I took pains recently to interview myself after a particularly good writing session, one in which I wrote 2,700 words in a sitting, wrapped up in that most envied of states among writers: the state of flow.

Ah, flow! To be completely absorbed in one’s work to the point that everything else fades away – bills, laundry, emails, life concerns in general – and the created world IS reality, our fingers merely a conduit on the receiving end of a movie-like thread playing out in our minds. 

So idyllic when it happens. So rare when it does. That’s why I caught myself afterward.

What had I done to achieve this? How could I make it happen again? What perfect combination of circumstances had led to this fortuitous happenstance, and how could I guarantee myself more of it?

Here’s how that conversation went:

Did you feel prepared to write today?

No. I was pretty nervous, in fact. This chapter involved a fight scene, which I’m unused to writing. I’d envisioned the setting the characters would be in and a bit about how the fight would play out, but I was no more prepared than any other day I commit to write. 

So you’re an outliner. Do you feel having a plan limits you as you write?

Not at all. Although I’m an intuitive writer, having a plan ahead of time keeps my story on the rails and prevents it (well, me) from going off into the weeds. 

What does it feel like to enter your story and experience the world through your character’s eyes as you write?

When it happens, it feels like the most natural thing in the world.
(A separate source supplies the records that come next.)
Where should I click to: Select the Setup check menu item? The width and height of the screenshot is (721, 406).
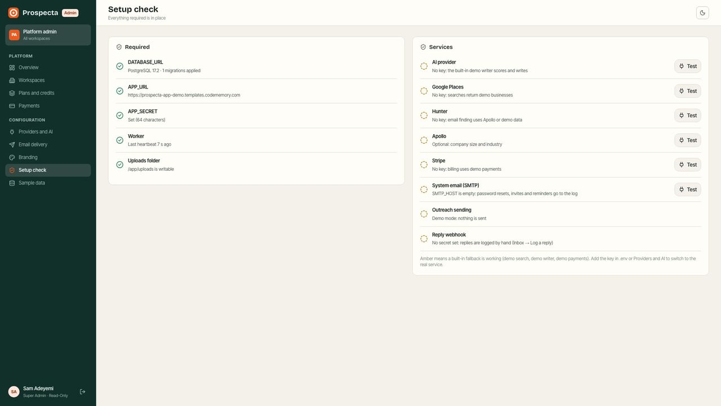tap(48, 170)
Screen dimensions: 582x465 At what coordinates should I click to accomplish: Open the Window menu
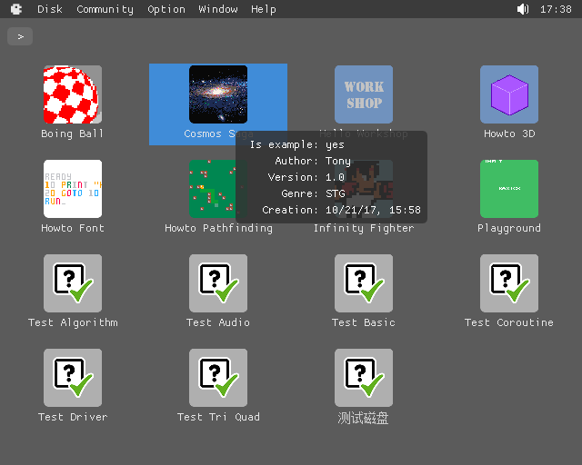(x=218, y=9)
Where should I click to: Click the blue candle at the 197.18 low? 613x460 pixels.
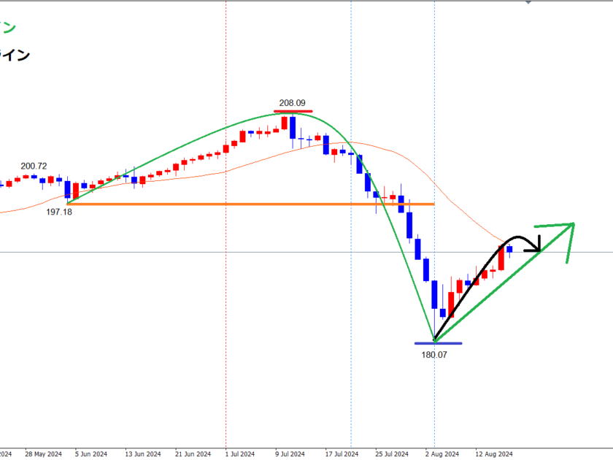pyautogui.click(x=67, y=189)
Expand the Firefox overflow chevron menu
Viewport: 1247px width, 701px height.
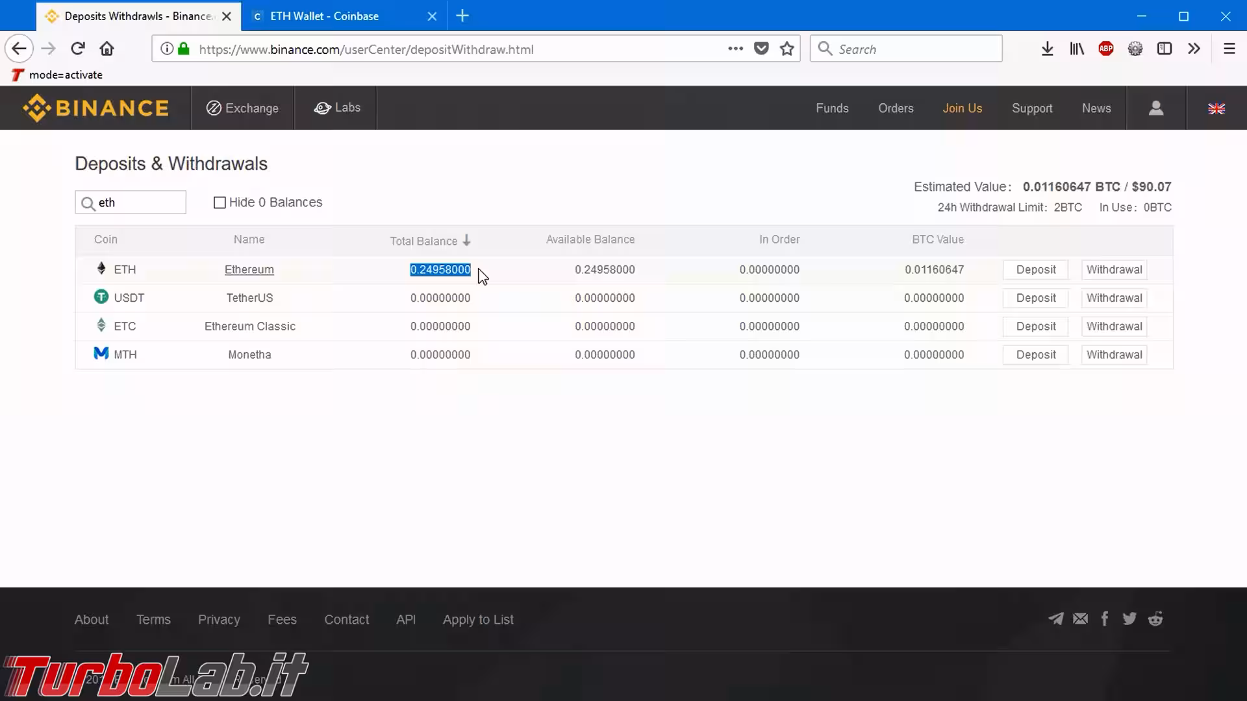click(1194, 49)
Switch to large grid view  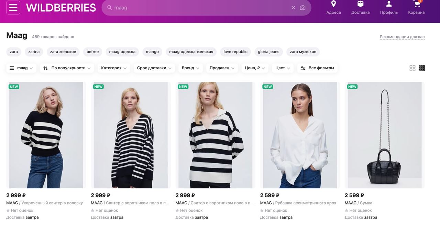(413, 68)
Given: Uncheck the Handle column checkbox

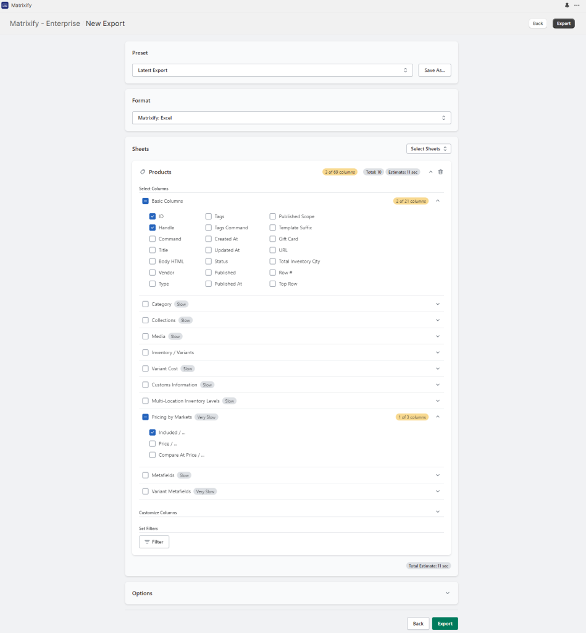Looking at the screenshot, I should point(152,227).

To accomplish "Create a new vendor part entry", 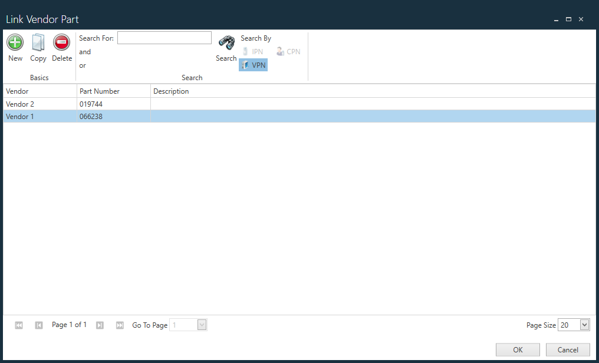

I don’t have to work at imagining what my characters are saying and doing because they’re more real than I am. I’m the observer intruding on their world and their desires. Thankfully, they let me stay and chronicle what they’re up to. It feels more like a privilege than anything else, to be honest. 

Would you go so far as to say you’re participating in the collective subconscious?

I don’t know about that. I’m not sure, but I’m not opposed to ruling it out. *laughs* Imagination is a more powerful tool than we realize, and far more accessible to us than we think. That truth, for me, is much easier to acknowledge than to put into practice. I allow too many fears to sway me on any given day. It’s a constant battle to push those voices of fear into the background so I can hear the steady whisper of the story communicating with me.

Interesting. Your story talks to you?

Oh, absolutely. I’m convinced it’s talking far more than I’m able to listen. When the myriad distractions of life aren’t drowning it out, the fear is. Or tries to. 

What kind of fear?

*chuckles* You name it. Fear that what I’m capable of rendering on paper doesn’t match up to my vision for the piece, that my writing is cliche or uninteresting to anyone but me. That I haven’t mined my idea for any deeper meaning. That it won’t measure up. Rejection. 

How do you get past that and get any writing done?

Ah, funny you ask. I wonder that myself sometimes. *laughs* One of the most daunting aspects of writing is that the more you learn how to write well, the easier it is to mess up. At the same time as your writing improves, you learn more ways to fail, so to speak. That can really freeze you up if you allow it to. The trick is not to take yourself too seriously, especially early in a draft, and remember that mistakes are a part of the process, too. They can guide you to the heart of your piece, if you’re willing to get them out on paper first. 

Mistakes are a part of the process. I like that. 

I figured you would. That’s the beauty and the joy of writing, and the key to finding flow. 

What’s that? The key to finding flow?

Grace. Writing, like any form of self-expression, is extending grace to yourself. You don’t have to get it right on the first try. No one’s requiring that of you. Only you’re doing that. You get as many do-overs as you need to make it work. 

And this, my creative friends, is the take-home message from the post-flow interview I undertook with myself: Extend yourself grace. Prepare as much as you can, then give yourself room to be surprised by the power of your own imagination. The bad writing days will likely outnumber the good ones. It hardly matters. The point is to write, whether your fears are deafening or you’ve beaten them down to a dull roar. 

When you’re sharing that polished draft, no one’s counting how many rewrites it took to get there. That’s between you and the Page and, believe me, that’s one of many secrets you can trust the Page to keep.